There were 2,766 donation cases in China last year, Wang said, which exceeded the total number in 2013 and 2014.

Drawing experts from all over the world to discuss the progress China has made, the TTS congress is the largest and most authoritative academic conference on organ transplantation.

Professionals from China and abroad noted that China’s regulations, systems and standards for organ transplantation have been brought into line with the guiding principles of the World Health Organization and other internationally recognized standards.

Li Bin, head of the National Health and Family Planning Commission of China, said the country has created the “Chinese Mode” of organ donation when she delivered a speech through her representative.

“The Chinese government’s attitudes toward organ transplantation is consistent and clear,” Li said, adding that China aims to develop organ transplantation in a legal and legitimate way in all aspects, including organization, techniques, implementation, transportation and supervision.

The Chinese government began to actively promote the program after the country saw a drop in donations and banned the harvesting of organs from executed prisoners in 2015.

TTS president Philip O’Connell said he was pleased to see that China has ceased using organs from executed prisoners after a decade of reform, and that the TTS will continue to support Chinese people who need organ transplants.

Jose Nunez, a WHO officer in charge of global organ transplantation, said after visiting China several times that he was impressed with the changes implemented so far, and the determination of health professionals and the authorities to reform the system.

He said there were more than 2,700 voluntary donations and 10,500 patients in 2015, and an estimated increase of 40 to 50 percent this year.

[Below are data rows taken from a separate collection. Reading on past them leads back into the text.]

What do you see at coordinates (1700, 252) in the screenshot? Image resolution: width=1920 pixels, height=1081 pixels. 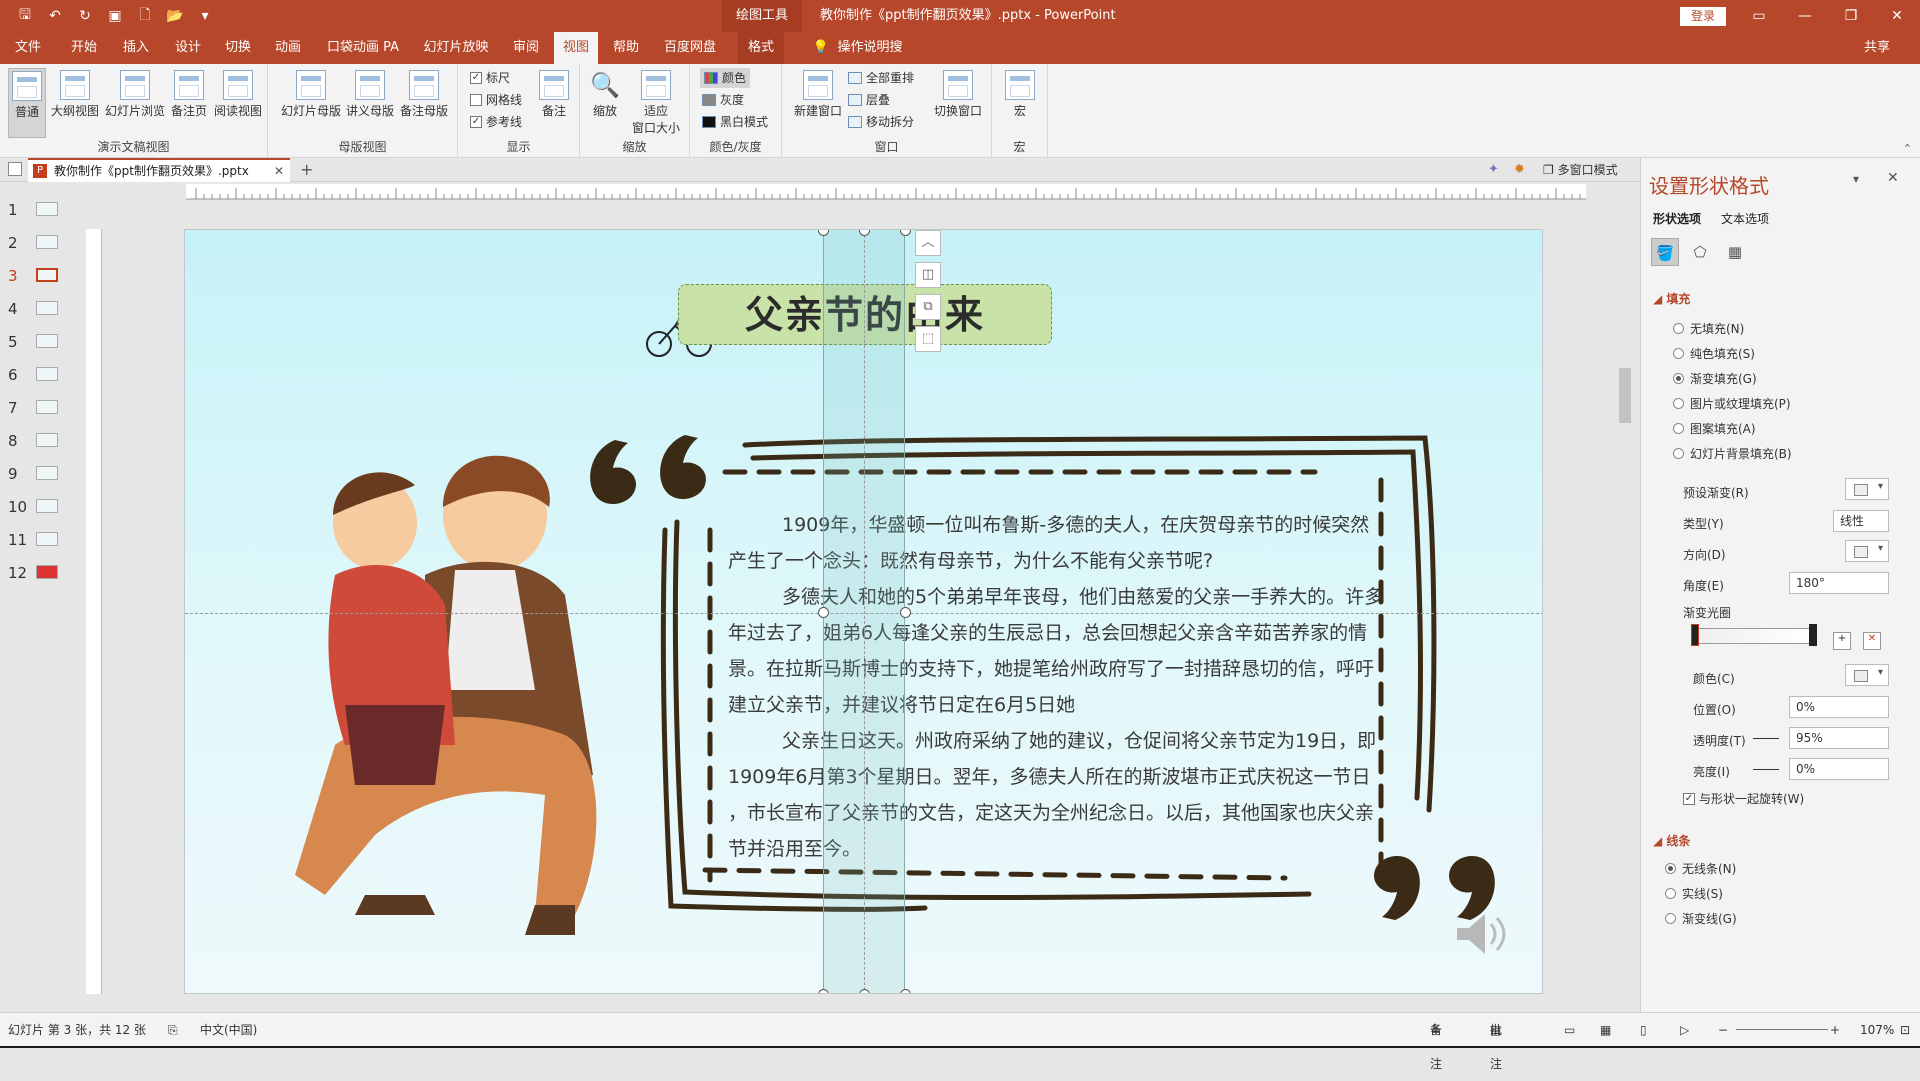 I see `effects-pentagon-icon: ⬠` at bounding box center [1700, 252].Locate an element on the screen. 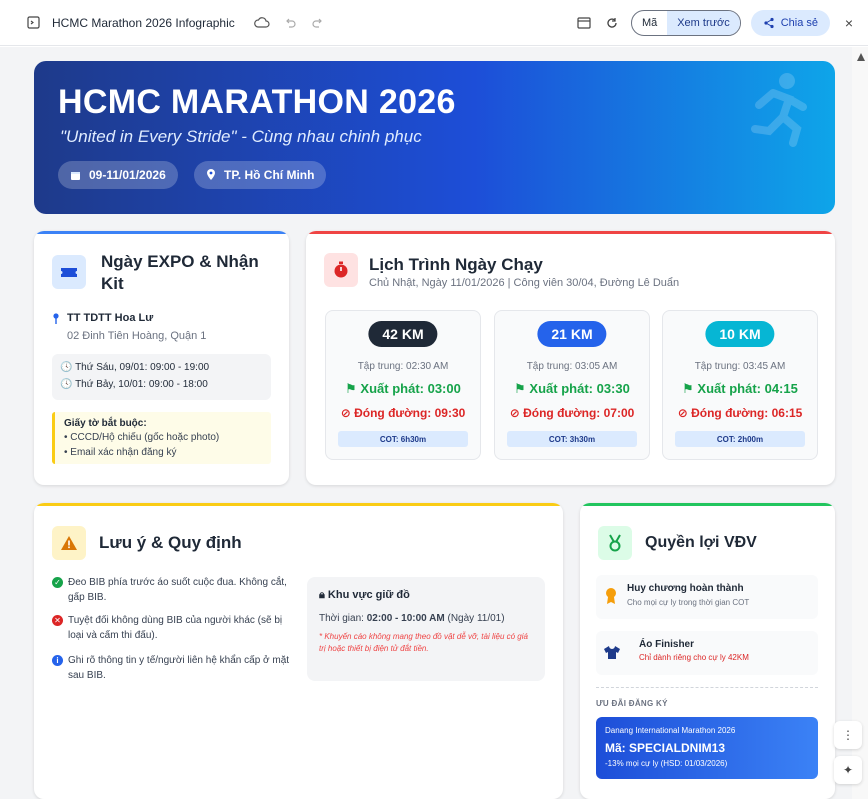  date-pill: 09-11/01/2026 is located at coordinates (118, 175).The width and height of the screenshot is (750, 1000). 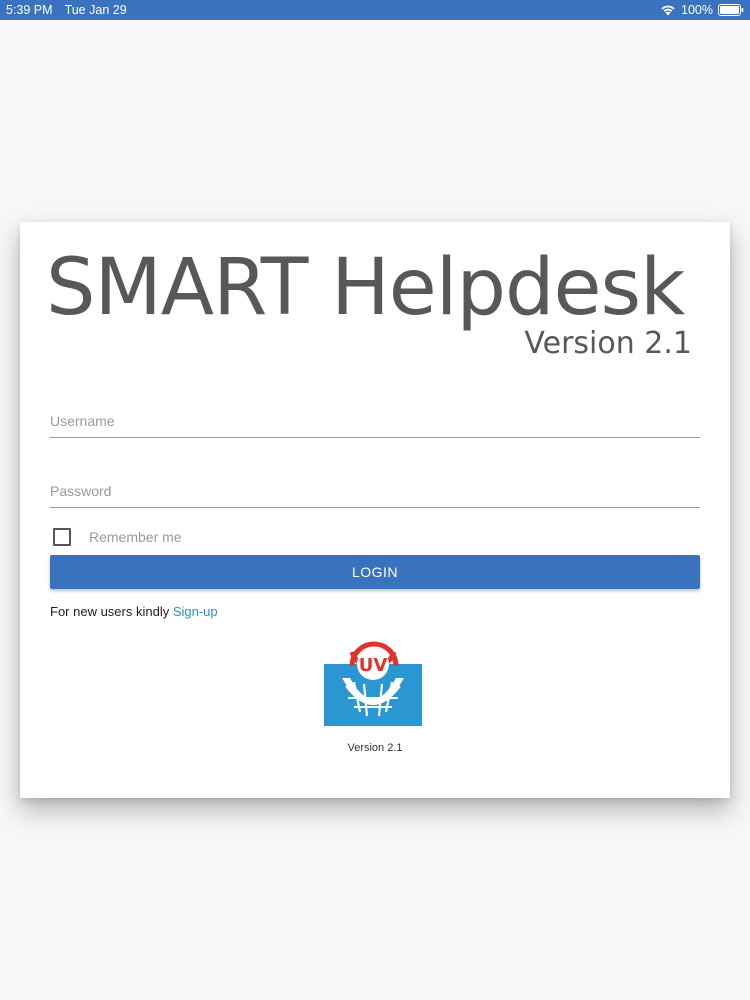 I want to click on remember-me-row: Remember me, so click(x=118, y=537).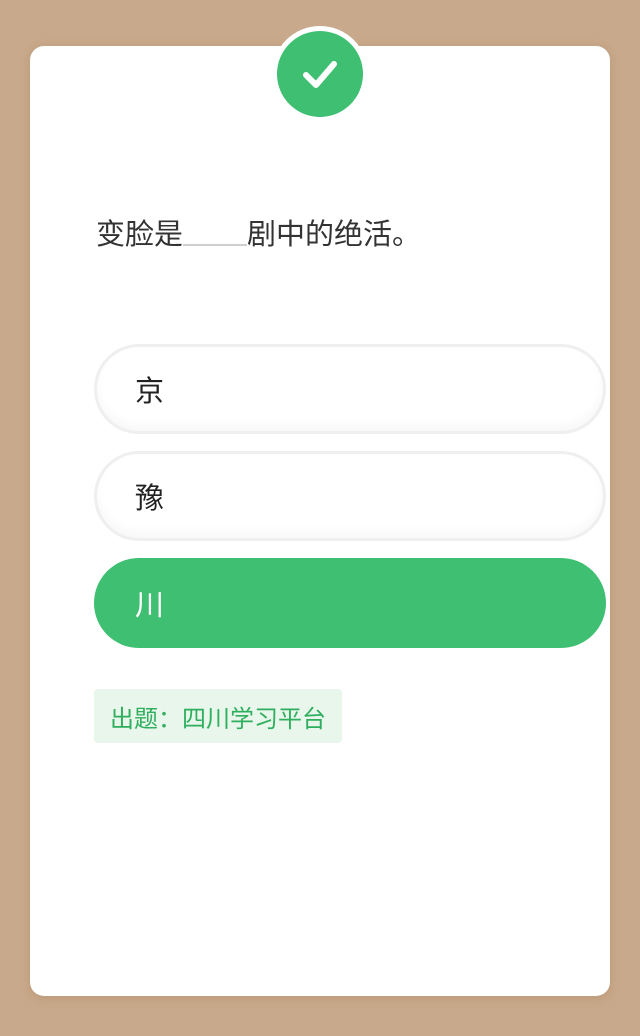 The image size is (640, 1036). I want to click on answer-blank, so click(216, 232).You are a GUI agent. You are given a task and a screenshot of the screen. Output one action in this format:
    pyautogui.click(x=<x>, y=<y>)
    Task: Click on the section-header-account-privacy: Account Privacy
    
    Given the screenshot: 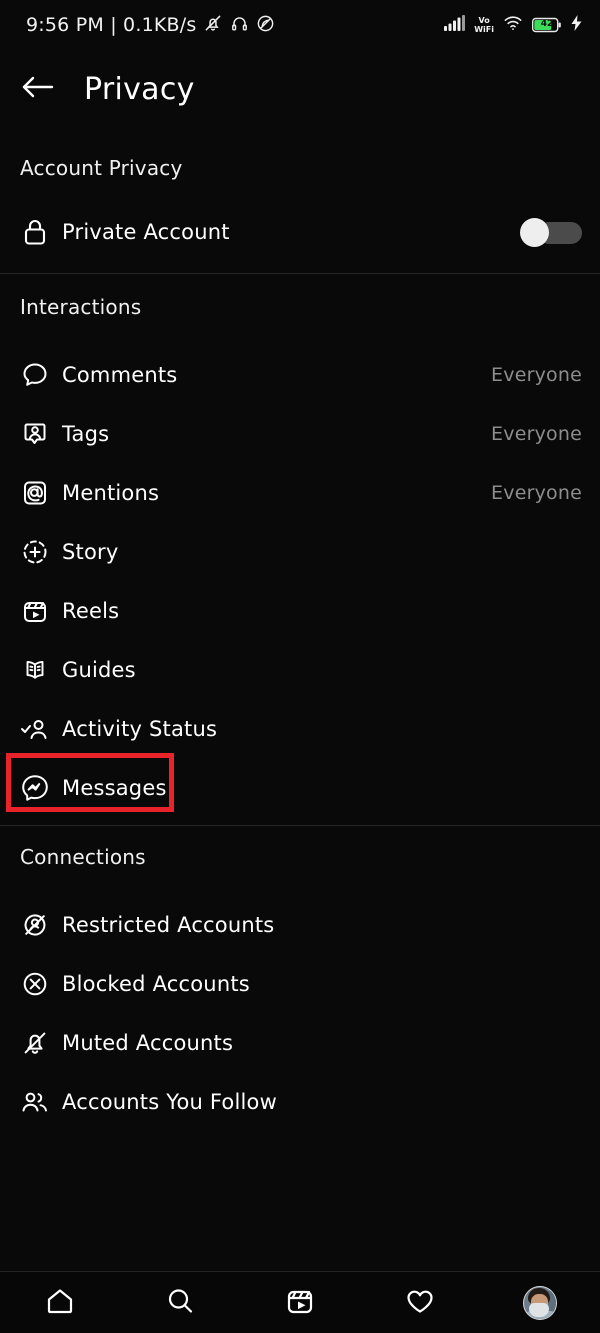 What is the action you would take?
    pyautogui.click(x=102, y=168)
    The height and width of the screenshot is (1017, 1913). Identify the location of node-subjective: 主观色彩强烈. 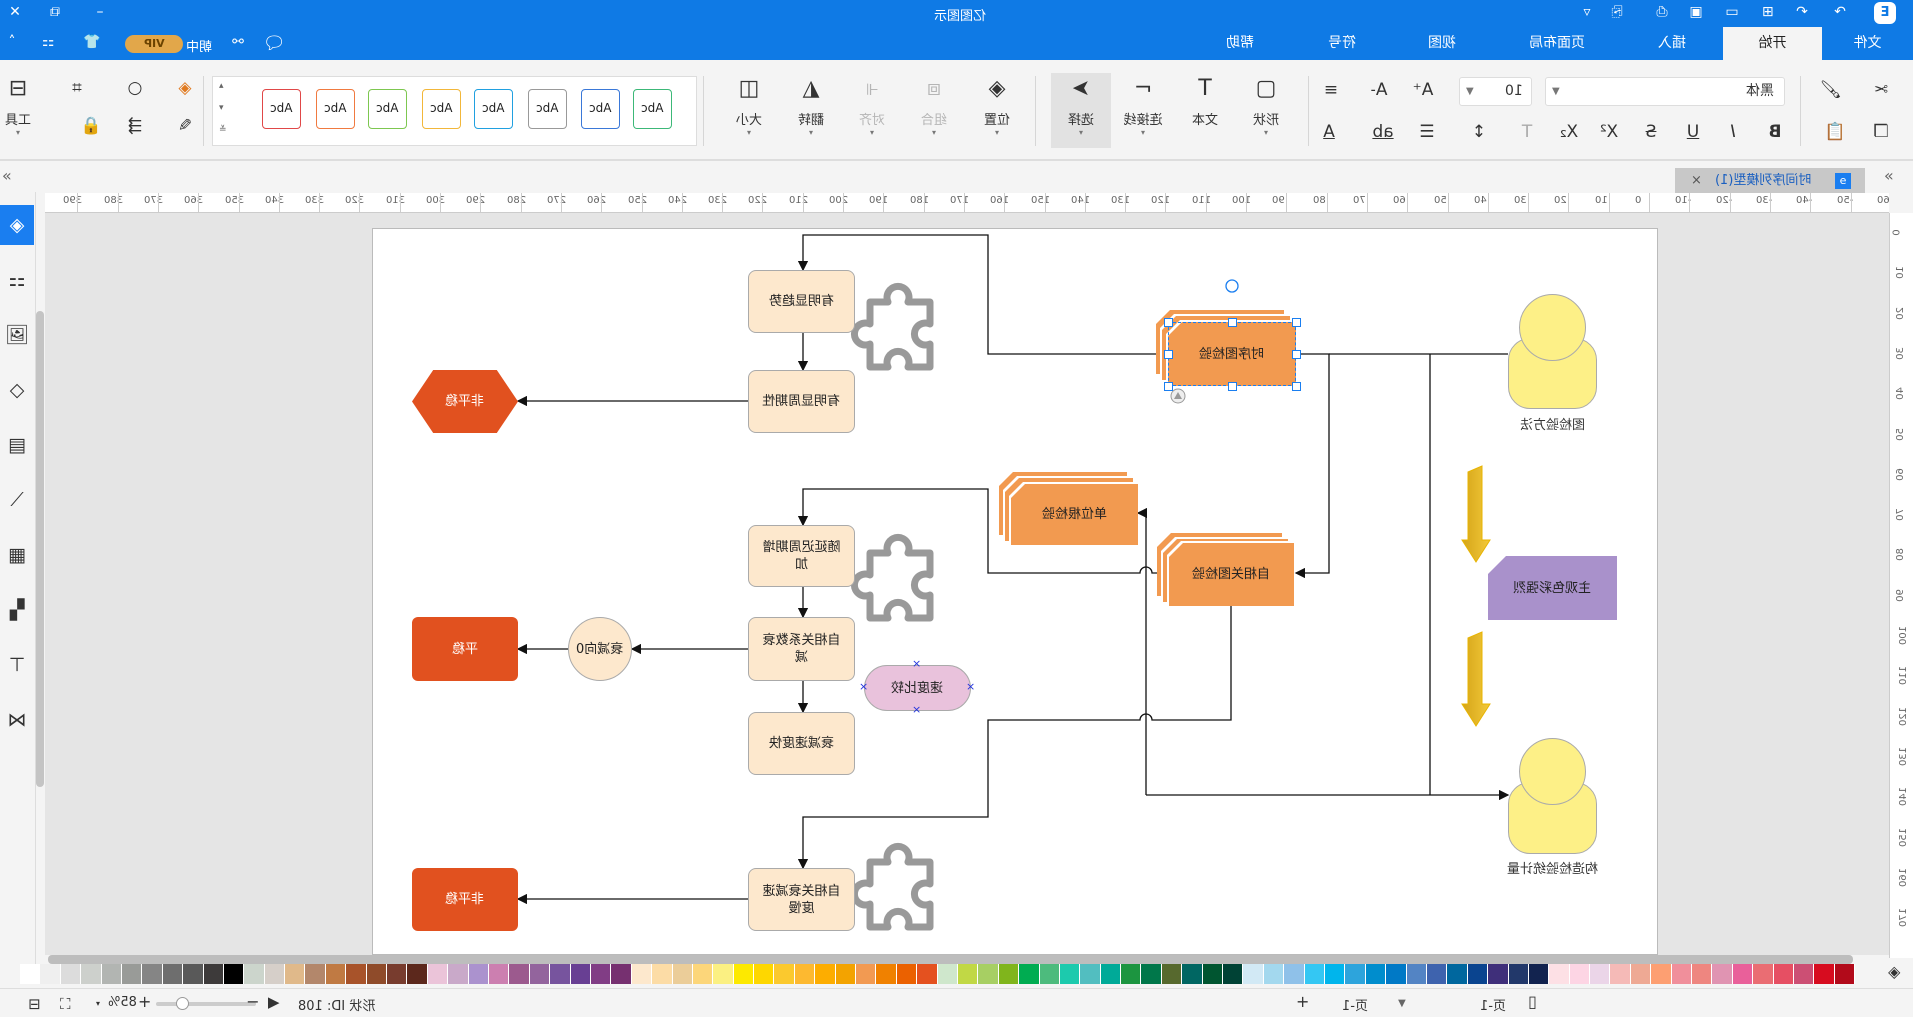
(1552, 588).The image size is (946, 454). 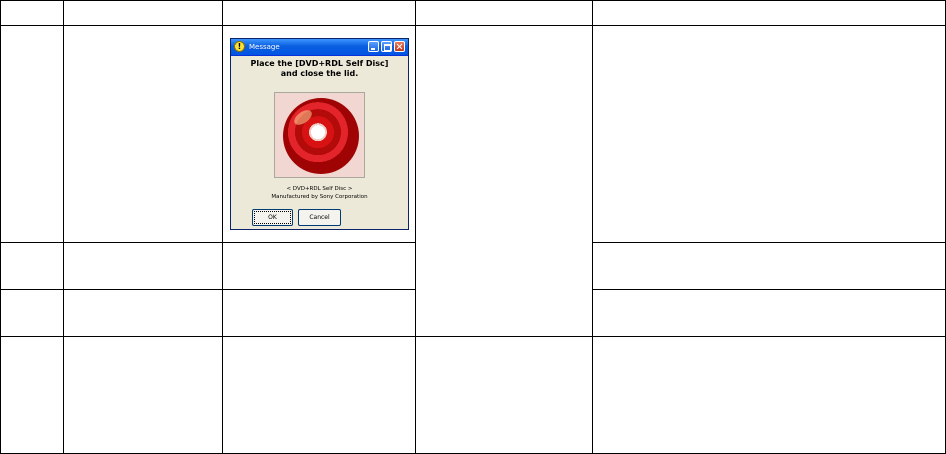 What do you see at coordinates (374, 46) in the screenshot?
I see `minimize-icon` at bounding box center [374, 46].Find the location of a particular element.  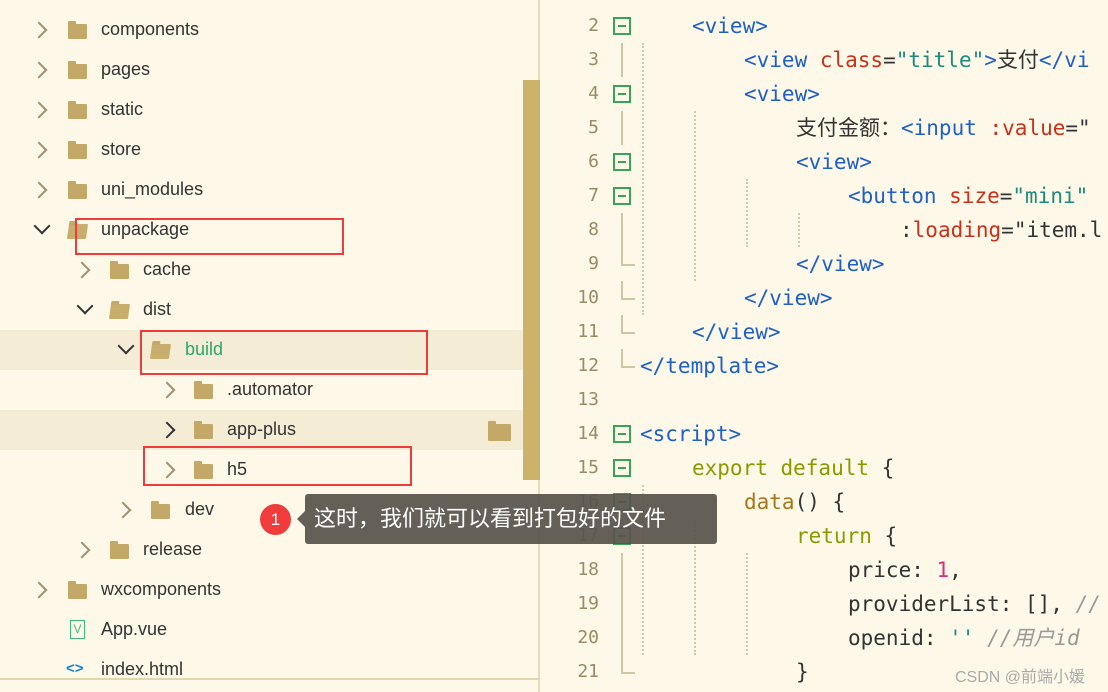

“Transplantation reform on the basis of voluntary community-based deceased organ donation is the only legitimate source for deceased organ transplantation, aligned with the WHO guiding principles, consistent with the Declaration of Istanbul,” he said, adding that measures have been taken to ensure transparency, fairness and traceability throughout the process.

Li said representing a creative exploration of ways to develop organ transplantation, the “Chinese mode” may serve as an inspiration for the rest of the world, especially countries that face similar challenges as China in addressing the shortage of human organs.